The city is remapped because the artistic work is the result of several conquers over diverse territories which contract or expand in unimaginable ways. Overall, anger is the prevailing palette used to reclaim control in an otherwise powerless demographic.
The presence of body work such as break dancing plays the language of freedom, its rhythm, choreography and tone emphasize the reluctance to need a stage other than the daily routine of an urban setting. Break dance focuses on the inner power of the individual; the oppressed becomes empowered by the vibrant support for their own, and rivalry with other gangs.
Graffiti and tagging are an attempt of ownership established trough a well defined code of symbolisms. Ownership is not only about territoriality but also about audience, since the media is the strategic possibility of producing artwork which will be capturing the attention of a greater amount of viewers.
This trend, movement or art evolution is born from the demographic that owns close to nothing historically. Most Afro-American citizens are victims of equity traps whish deprive them from the opportunity of higher education or formal education, however their formation as artists is authentic and their methods date circumstances of the old Egyptians, Chinese, and Hindu, as talented masters who would take few apprenticeships for life, who would live closely and would produce art spontaneously, without the need of a Maecenas to sponsor them.
These circumstances, in contrast with the modern Bansky, whose works are collected all over the world, reveal the lack of education on the means rather than the ends that a general audience may have on a particular trend. If the public is unable to understand the igniting force of the art, it is not valued.
Bansky continues to chose corporate spaces or “security” of the Israeli occupation in the West Bank as site for Graffiti because in contrast with the Hip-Hop culture, he addresses a different kind of audience and when he chooses these sites to express his art he is acknowledging a need of prestige within this prestigious wealthy sector. By allowing the art in their buildings they accept exposure and thus prestige.
In a context of social ranks, tagging and defacing public/private property can be judged as a means for exercising power at various scales; the Afro-American demographics acquire presence and openness.

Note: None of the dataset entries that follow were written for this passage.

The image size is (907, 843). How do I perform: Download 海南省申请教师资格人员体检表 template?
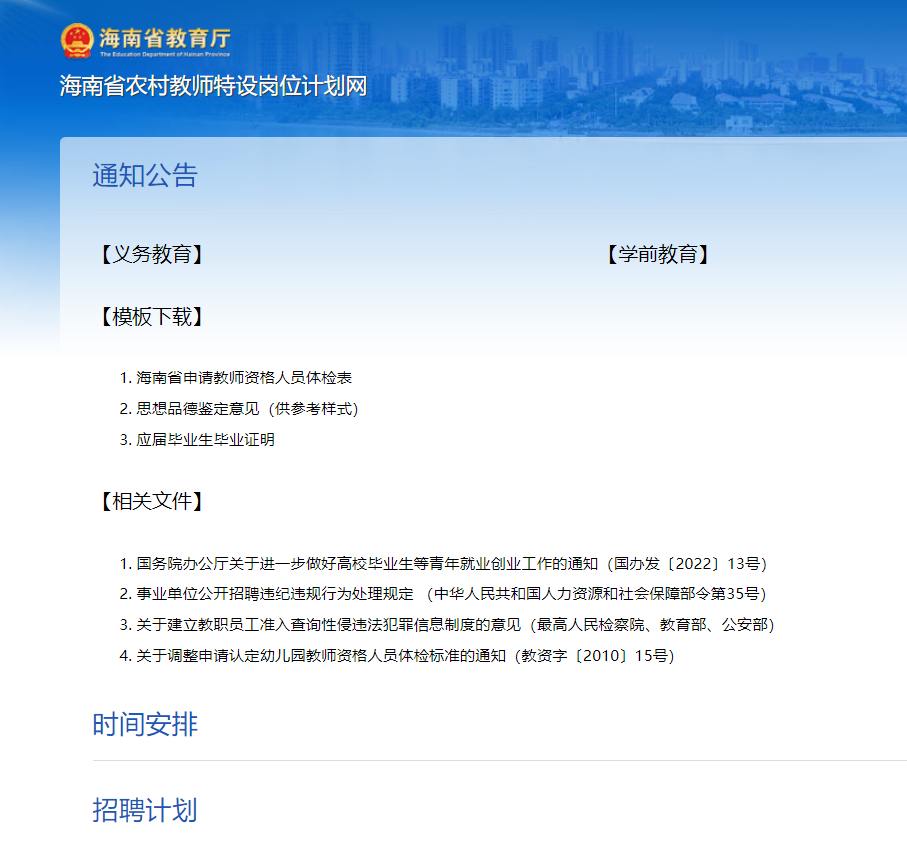pyautogui.click(x=244, y=378)

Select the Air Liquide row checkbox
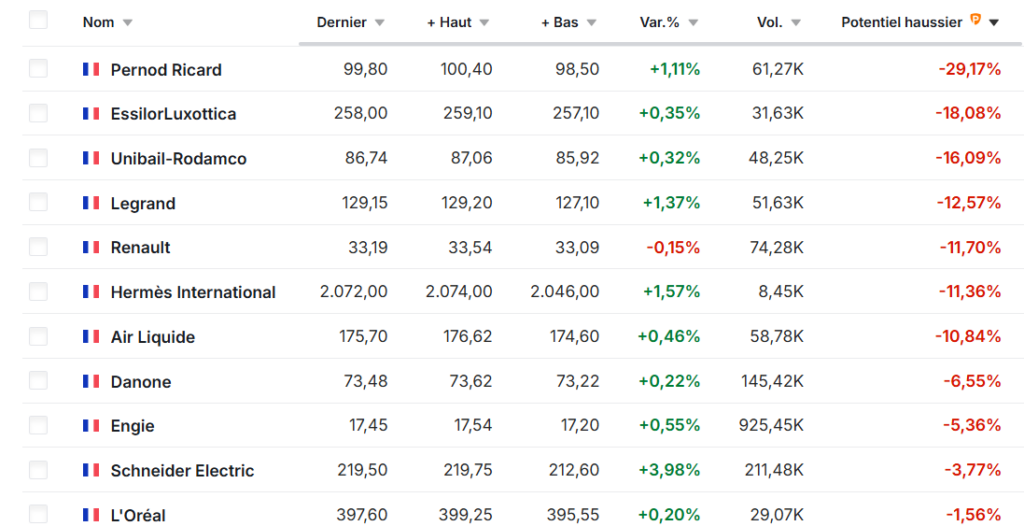(x=38, y=336)
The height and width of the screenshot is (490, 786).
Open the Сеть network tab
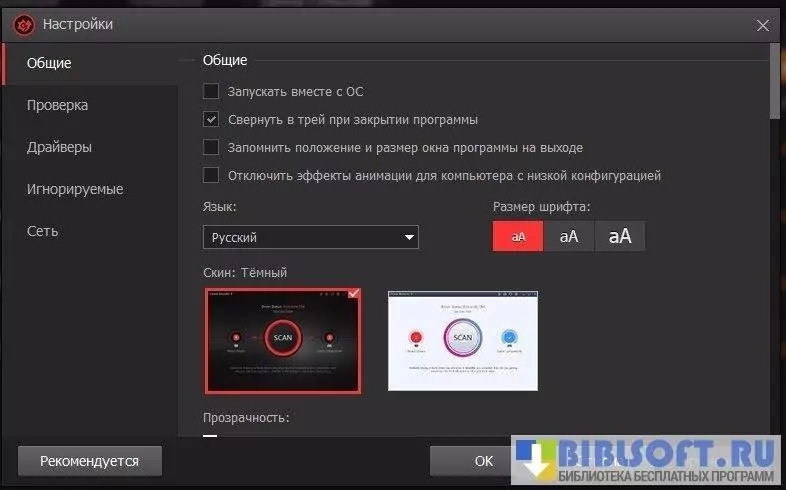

This message reaches every politic agenda and could be an intimidation tool if politicians, aware of the crescent movement, equate the demographic trends in age, gender and education in the long and short term. Power is acquired by gender as well, this trend is leaded by me; even women who are directly involved in the movement as wives or mothers of the artists could be reluctant to the confrontation involved in this collective endeavor.
From an ethical perspective this movement does not extend, nor rebel or redefine the meaning of owning because the trespassing act is enacted on purpose. If anything used as a media would change property rights the moment it is worked upon then the meaning of the art would change automatically. The strength of this movement, which I am still reluctant to qualify as artistic, is precisely in trespassing and disrespecting ownership as an illicit act which generates a sample of the helplessness the marginal demographic have enacted in their lives for centuries.
How does the imaging of Hip-Hop culture defy societal expectations and stereotypes of social scales? Why do we believe affluent/white kids are attracted to graffiti?
Hip-Hop artists use their own body as a means to activate, penetrate and shift the physical, social and political space of the city. They do it by structuring a multidimensional visual and acoustic vision. Their impact is produced with Afro-American combinations of sight and sound, choreography, lyrics and rhythms. Graffiti is only one element of the puzzle of the Hip-Hop culture on these aforementioned spaces. They achieve the blasting effect upon an audience as the result of individual and collective performance. We can trace these elements in the greatest king of Pop: Michael Jackson. His death will have a greater effect on the future of Hip-Hop because this artist dared to portray his art upon his own body taking beyond the limits any idea of freedom.
The point in highlighting vandalism as the underlying principle of this movement sets its existence out of the artistic domain. Art is not war regardless of the emotions and means intended to communicate with an audience and these expressions are battles and when caught, are sanctioned.
This war in terms of social space more than quality have been paralleled by clothes, fashion, tattoos, body piercing, and language transformation, only this time the threatened demographic is the leading force and whites are beginning to follow. Two aspects differentiate this social expression and appreciation of the resulting works of art: deep understanding is required and a sense of belonging. In this way the end is justified by the means.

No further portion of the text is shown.